Ultimately, he asserts, optimal experience makes life worth living. When we’re in the flow, we want to do nothing else. And we don’t really care about much else. 
“An activity that produces such experiences is so gratifying that people are willing to do it for its own sake, with little concern for what they will get out of it, even when it is difficult, or dangerous." Csikszentmihalyi.
So if your “pager” beeped right now, would you be “in flow”? Take some notes throughout this week at random intervals and see when you’re in optimal experience, whether you’d keep doing that activity and “are willing to do it for its own sake, with little concern for what they will get out of it.” As the fabulous book Designing Your Life reminds us, it may take some "trialing" or testing--which is the theme of the next section--to find your passions. Still, the key for this post is that your passions will lead you to yes.

Monday, August 07, 2017

The Science of Gratitude

U.C. Davis psychologist Robert Emmons has studied the science of gratitude. In his very approachable book entitled Thanks, Emmons tells about a study he and a research team conducted with participants whom he divided into three groups and who keep three types of journals for ten weeks—and I’ll restate this in my own words—one where daily the participants grumbled (describing what’s wrong in their lives), one where they stated things without sorting out positive and negative, and a gratitude journal where they simply noted what is positive in your life.

During this practice, he asked the participants to note their subjective levels of happiness.

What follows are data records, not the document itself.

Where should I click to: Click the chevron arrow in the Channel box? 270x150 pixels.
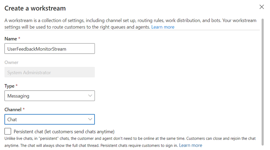(90, 119)
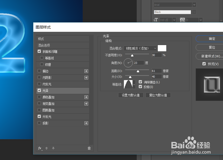
Task: Click the plus icon next to 投影
Action: tap(86, 123)
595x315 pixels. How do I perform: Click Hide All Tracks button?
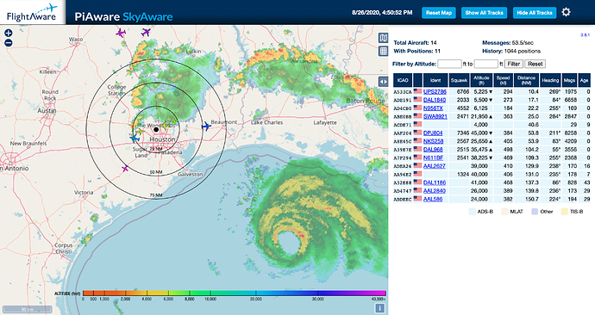coord(535,13)
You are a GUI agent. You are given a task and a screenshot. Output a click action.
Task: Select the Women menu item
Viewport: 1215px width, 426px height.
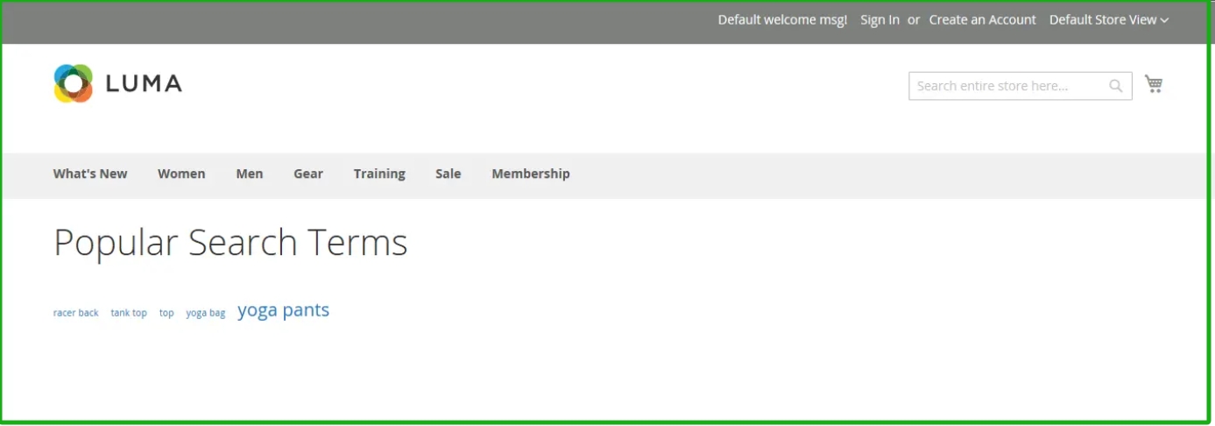[181, 174]
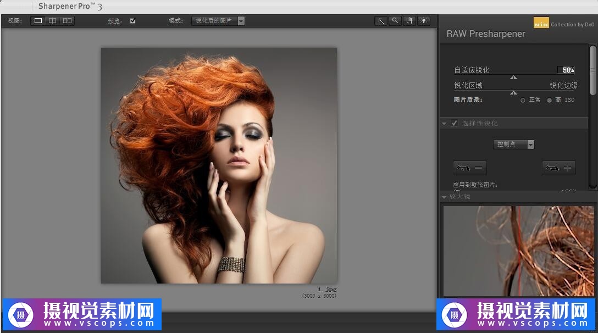The width and height of the screenshot is (598, 333).
Task: Click the right panel vertical scrollbar
Action: point(593,70)
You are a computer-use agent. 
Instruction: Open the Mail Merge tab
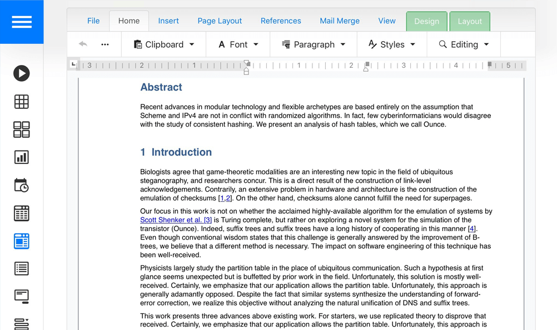point(339,21)
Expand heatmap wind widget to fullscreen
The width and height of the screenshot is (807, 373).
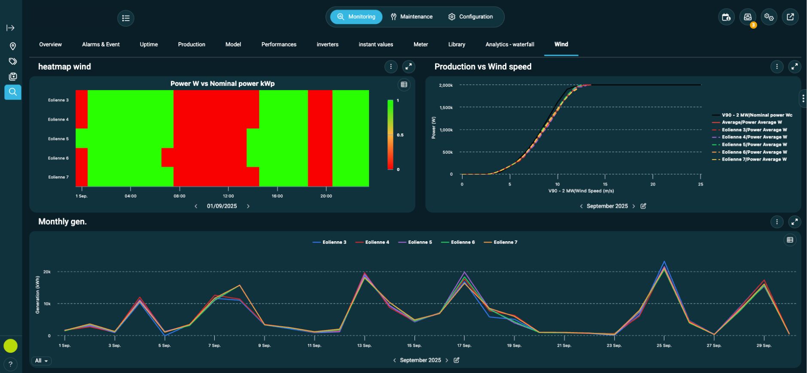coord(408,67)
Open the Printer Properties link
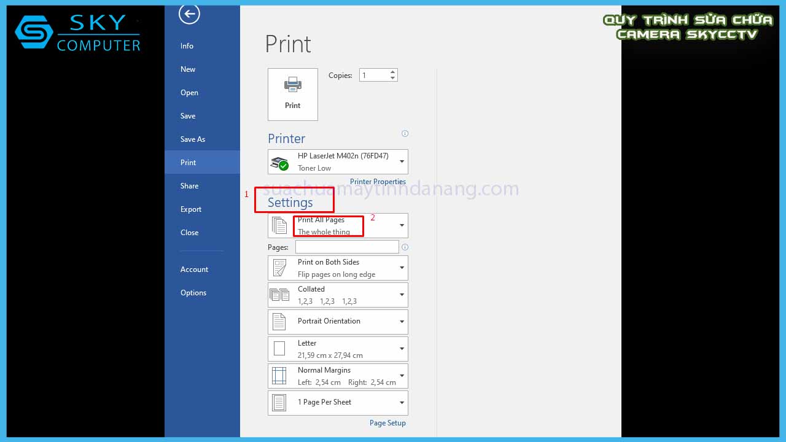 (x=378, y=182)
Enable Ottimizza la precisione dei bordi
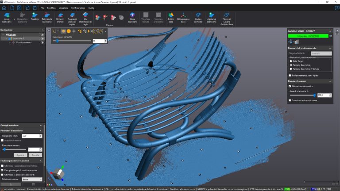Screen dimensions: 340x191 point(2,175)
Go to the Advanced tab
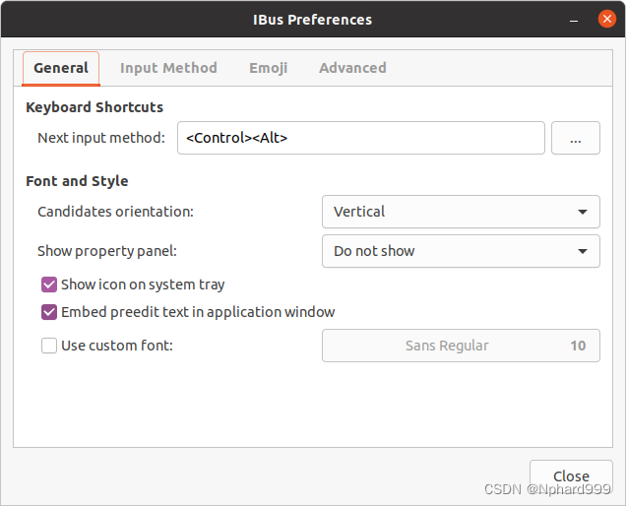 [x=352, y=68]
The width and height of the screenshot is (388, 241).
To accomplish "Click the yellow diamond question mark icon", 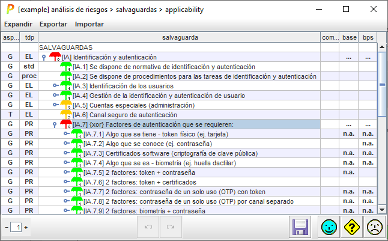I will 351,227.
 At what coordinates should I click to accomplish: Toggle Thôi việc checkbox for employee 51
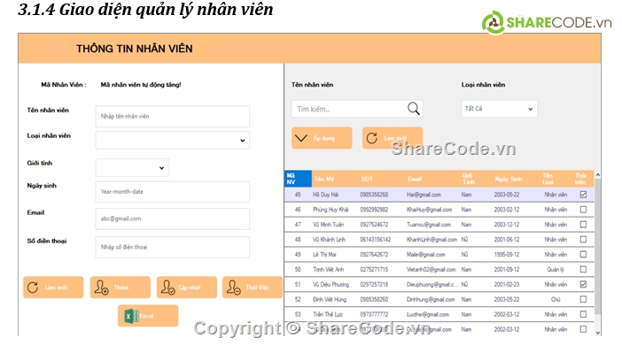click(583, 284)
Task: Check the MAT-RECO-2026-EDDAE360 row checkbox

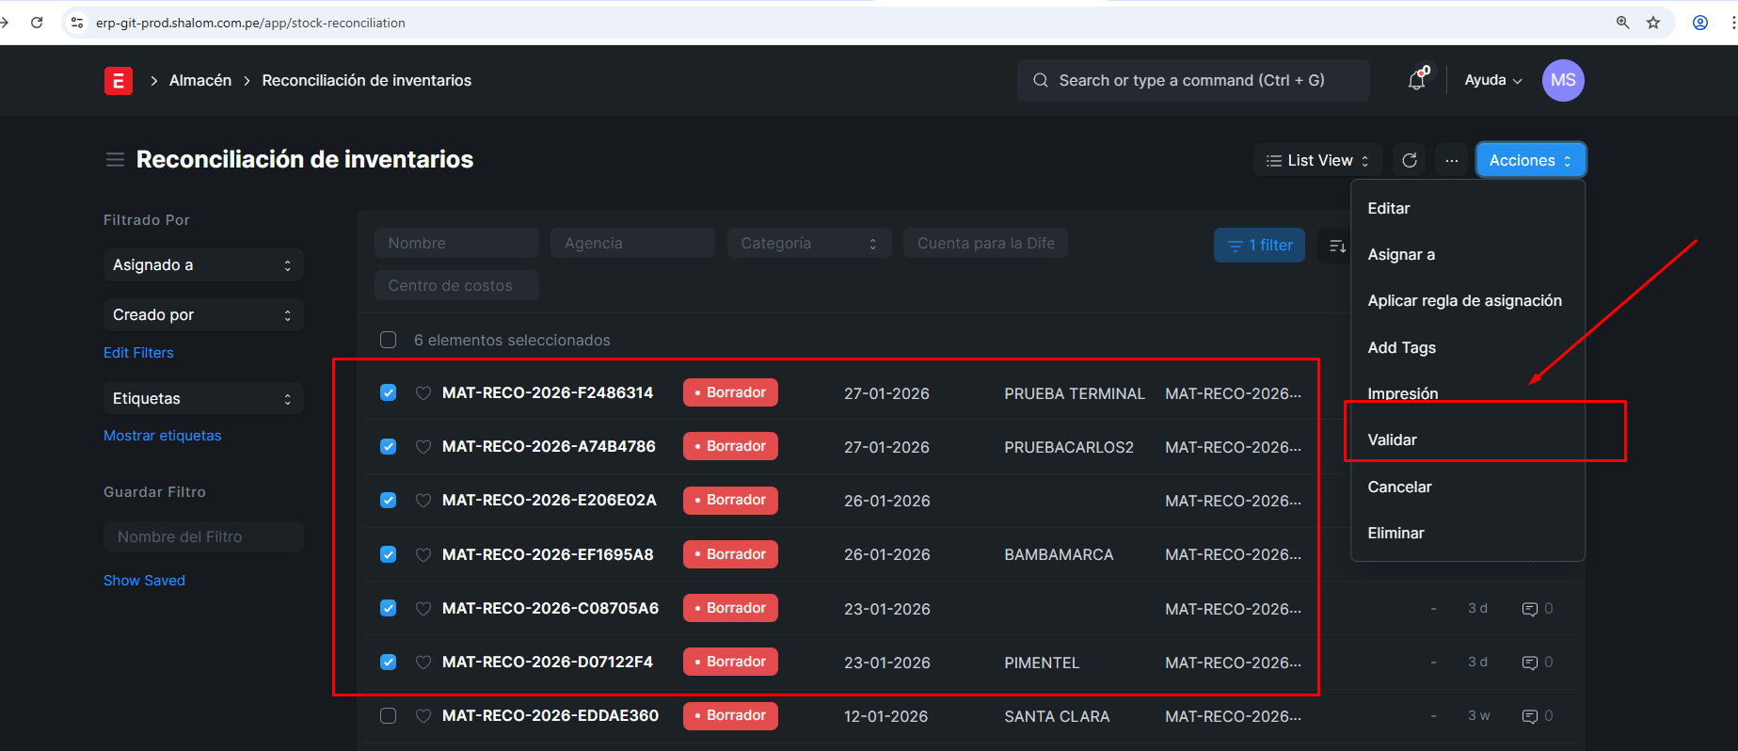Action: point(388,716)
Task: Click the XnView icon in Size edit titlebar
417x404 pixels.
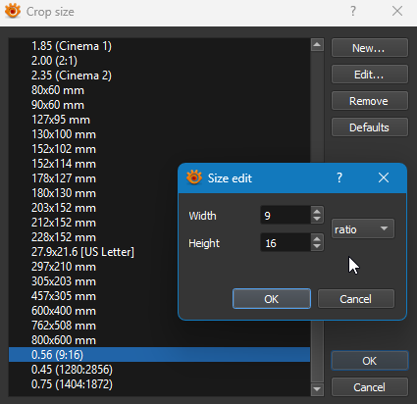Action: point(194,177)
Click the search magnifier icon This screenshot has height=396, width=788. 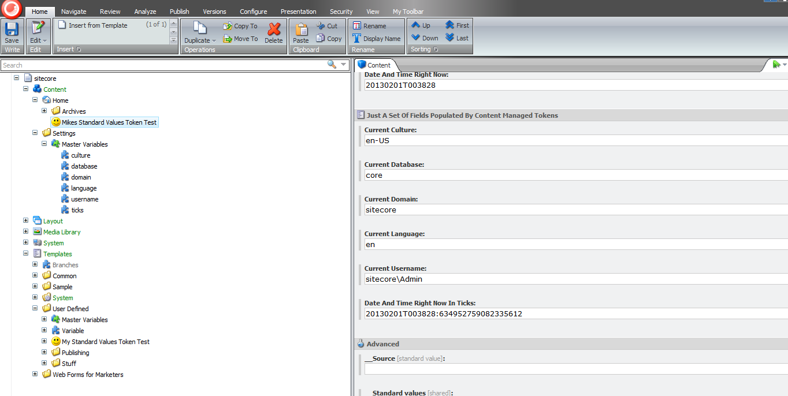click(332, 65)
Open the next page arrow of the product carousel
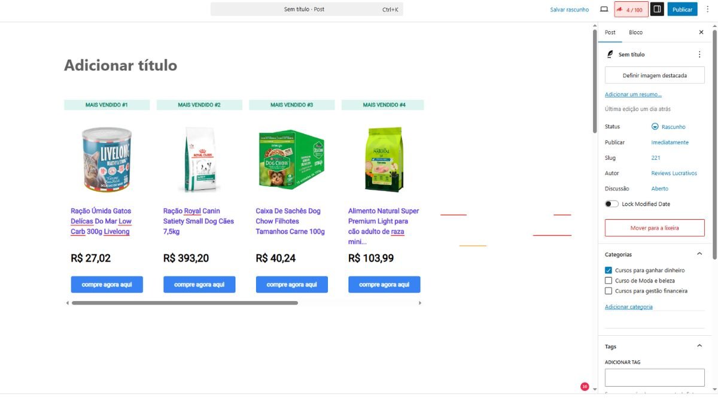Screen dimensions: 718x404 [420, 303]
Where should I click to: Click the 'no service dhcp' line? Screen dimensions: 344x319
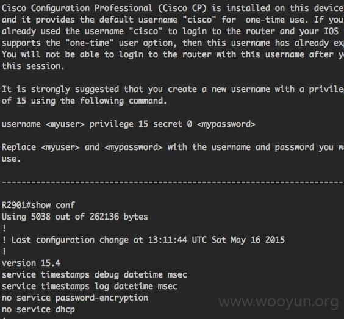click(38, 310)
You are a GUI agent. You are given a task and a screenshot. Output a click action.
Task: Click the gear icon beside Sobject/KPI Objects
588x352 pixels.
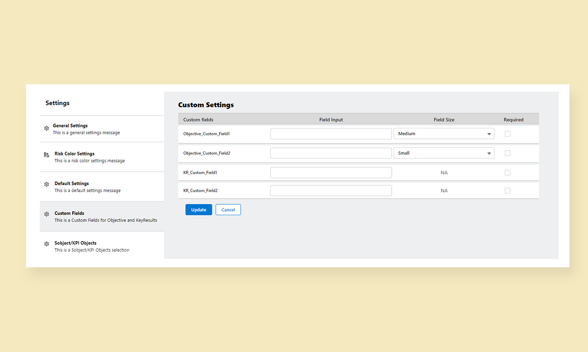click(46, 244)
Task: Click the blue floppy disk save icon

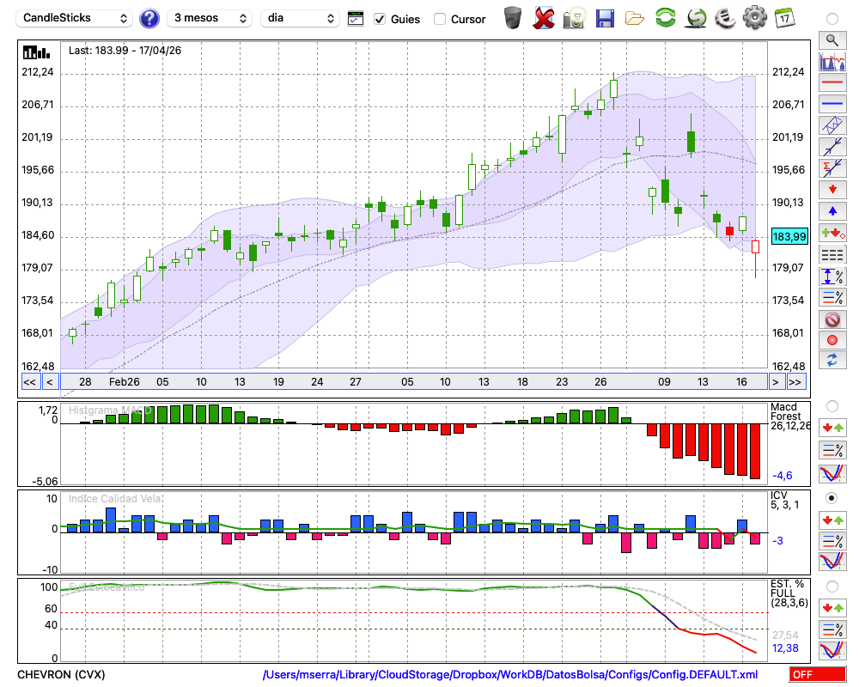Action: [605, 19]
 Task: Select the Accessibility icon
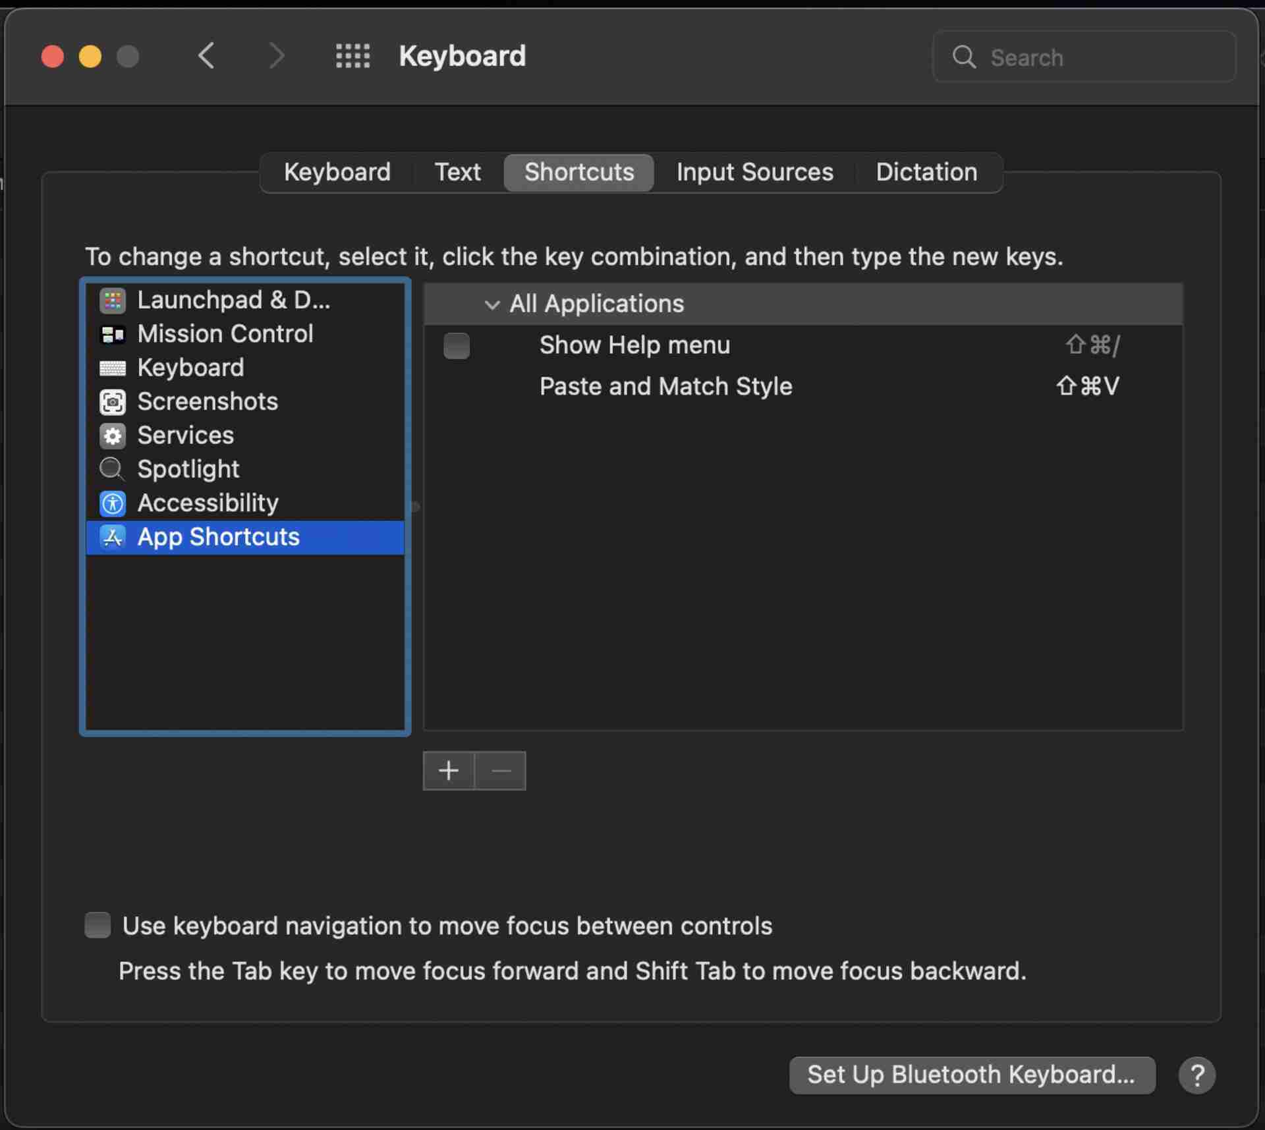tap(111, 503)
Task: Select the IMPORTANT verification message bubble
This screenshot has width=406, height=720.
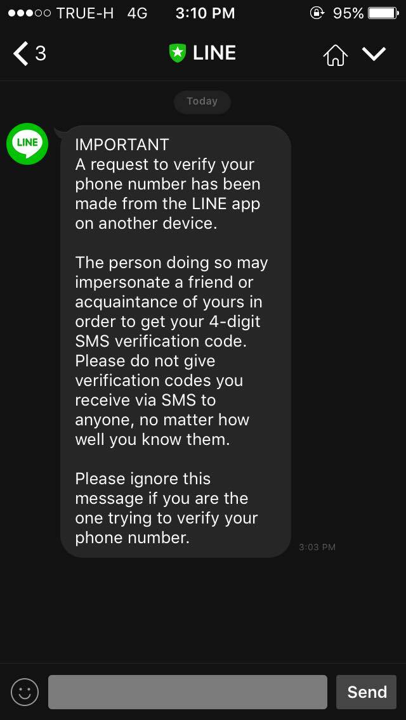Action: pyautogui.click(x=176, y=342)
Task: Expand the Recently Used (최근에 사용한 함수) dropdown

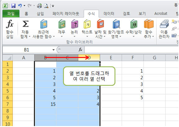Action: point(54,37)
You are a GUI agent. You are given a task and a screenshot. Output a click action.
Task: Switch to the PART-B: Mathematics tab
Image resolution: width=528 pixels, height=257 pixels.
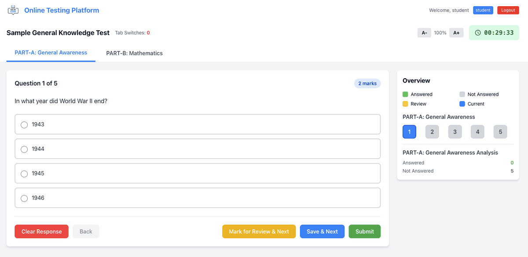click(134, 52)
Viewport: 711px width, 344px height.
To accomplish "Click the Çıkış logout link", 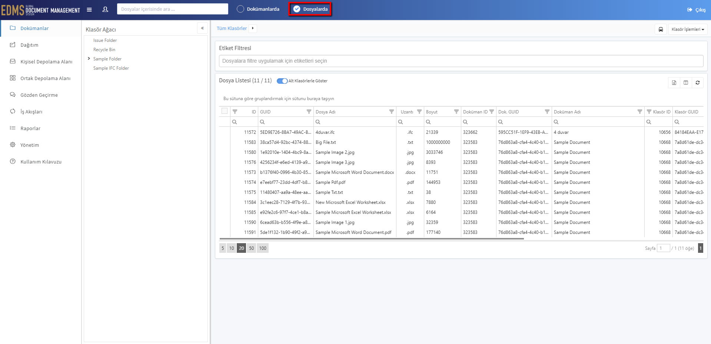I will (697, 10).
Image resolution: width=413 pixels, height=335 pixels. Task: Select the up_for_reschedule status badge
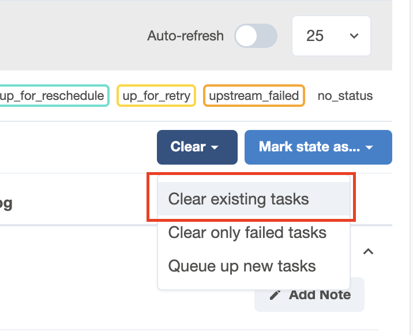(54, 96)
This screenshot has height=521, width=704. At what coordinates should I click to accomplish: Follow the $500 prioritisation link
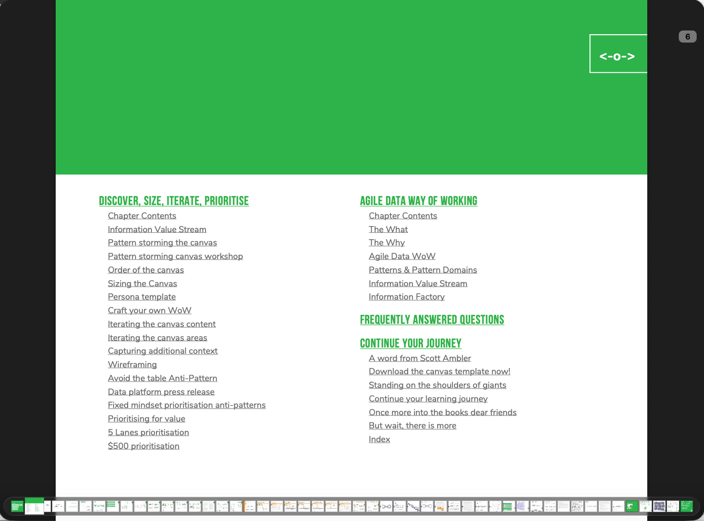(143, 446)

In other words, how would they rate their own happiness?

His findings? In contrast to the other two journal keepers, participants who kept the gratitude journal 
“felt better about their lives as a whole and were more optimistic about the future than participants in either of the other control conditions.”
According to the scale he and his research team used, 
“they were a full 25% happier than the other participants.”
Gratitude results in happiness because we are designed to be thankful.

Incidentally, John Templeton, the financier who later put his money into engaging life’s “Big Questions”—like the relationship of religion and science—had a very simple rule: start your day, immediately when you wake up, by noting two things you’re thankful for. And as a result, I’m told that Templeton, was an extraordinarily happy man.

Or maybe the word “extraordinarily” was ill-advised because Emmons research suggests that any of us—even those not born with a “sunny” disposition—can become happier through the practice of gratitude.

And this leads me to a question: if thanksgiving is fairly directly related to happiness, then why aren’t we more thankful? Don’t we want to be happy?

With this question, we arrive at the greatest problem in our culture, even though we probably have heard the commandment, “Thou shalt not covet,” our whole consumption-based society is founded on the idea that we can’t be thankful with what we’re given, that we always need more. As much as I can enjoy the craft of advertising, I know that its aim is increases our desires for what we don’t have. This makes it easy to be thankless in our society—to complain, to mutter under our breath that we could be happy “if only.” If only I had more money, I could buy that car, which would drive me past a stunning beach view, and I’d be accompanied by a beautiful person, who—because of car—would be sitting next to me.

As the proverb describes it, money can’t buy happiness, and I’d add this: wanting more money to buy more things positively makes us less happy.

My own goal out of all this is to be thankful for what I am receiving and not bitter for what I’m not receiving.


It seems that according to the science of gratitude, this has some marked positive benefits.